Data for processing Start Marker

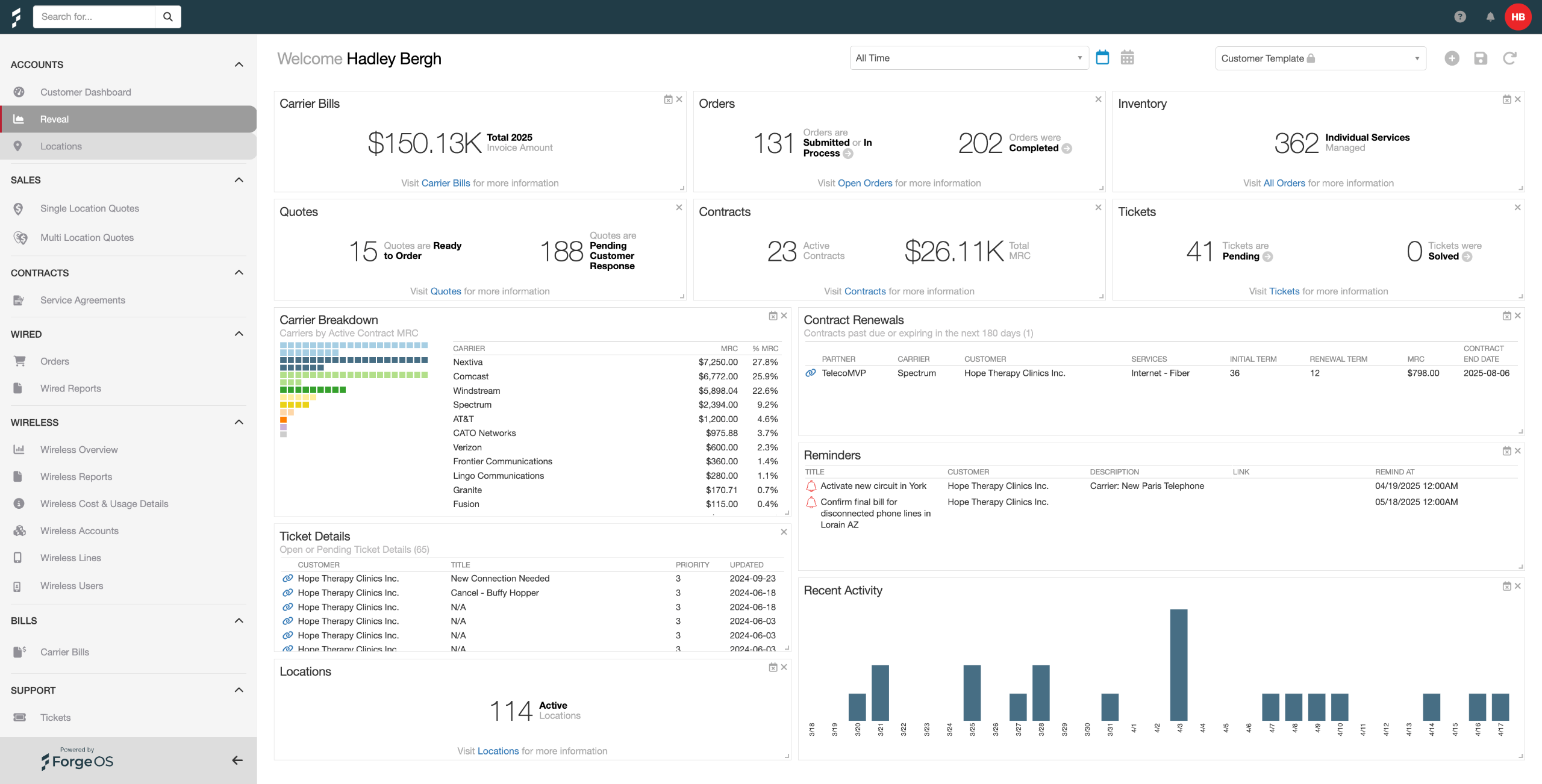Screen dimensions: 1542x784
Task: Collapse the ACCOUNTS sidebar section
Action: (x=239, y=64)
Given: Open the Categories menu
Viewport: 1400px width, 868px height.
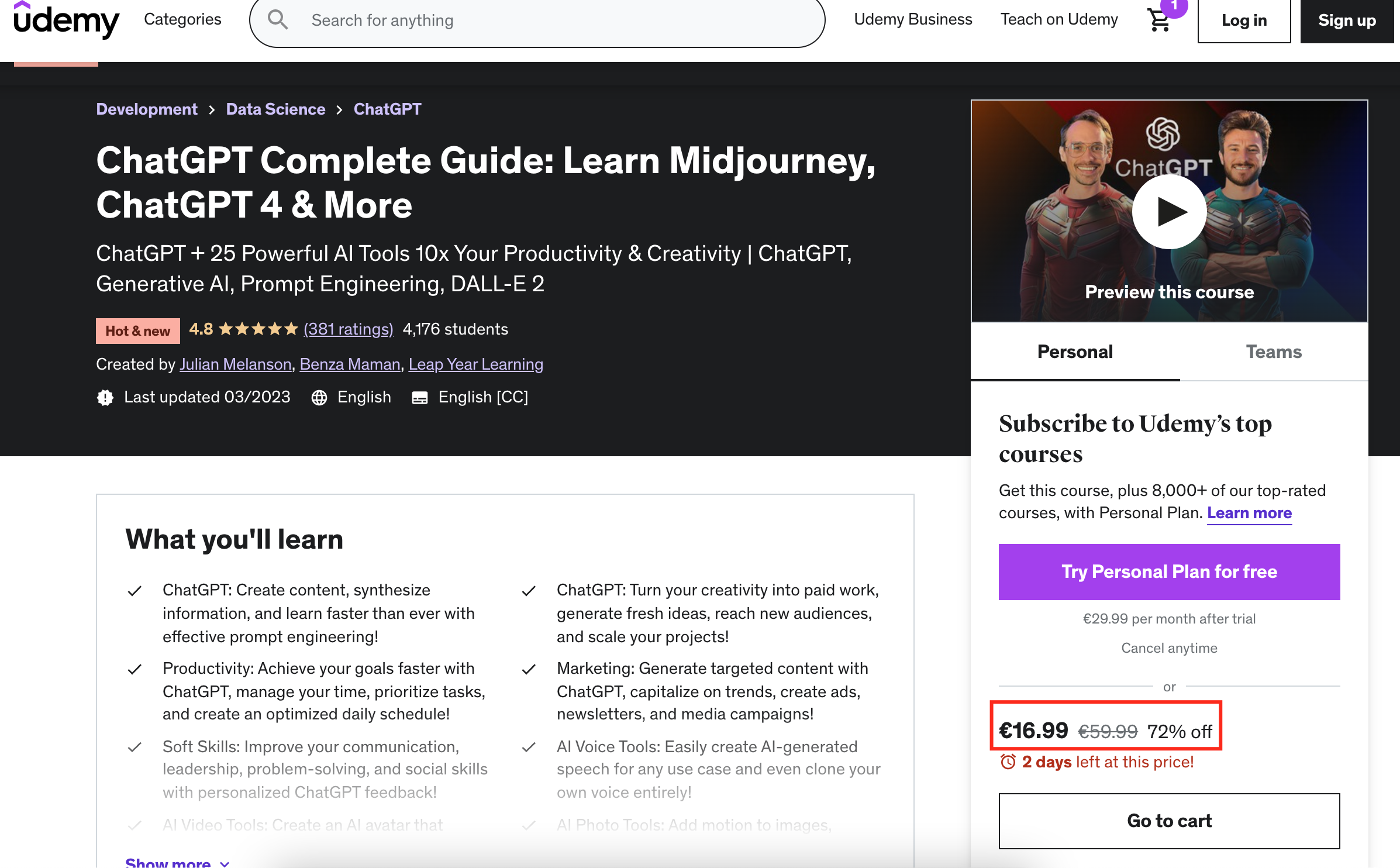Looking at the screenshot, I should coord(182,19).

Data for processing End Marker

Please give an exact copy of the lines from the line containing "Given: Open the Categories menu" through the end of the records above, pictures excluded.

Output for this task:
Given: Open the Categories menu
Viewport: 1400px width, 868px height.
Looking at the screenshot, I should coord(182,19).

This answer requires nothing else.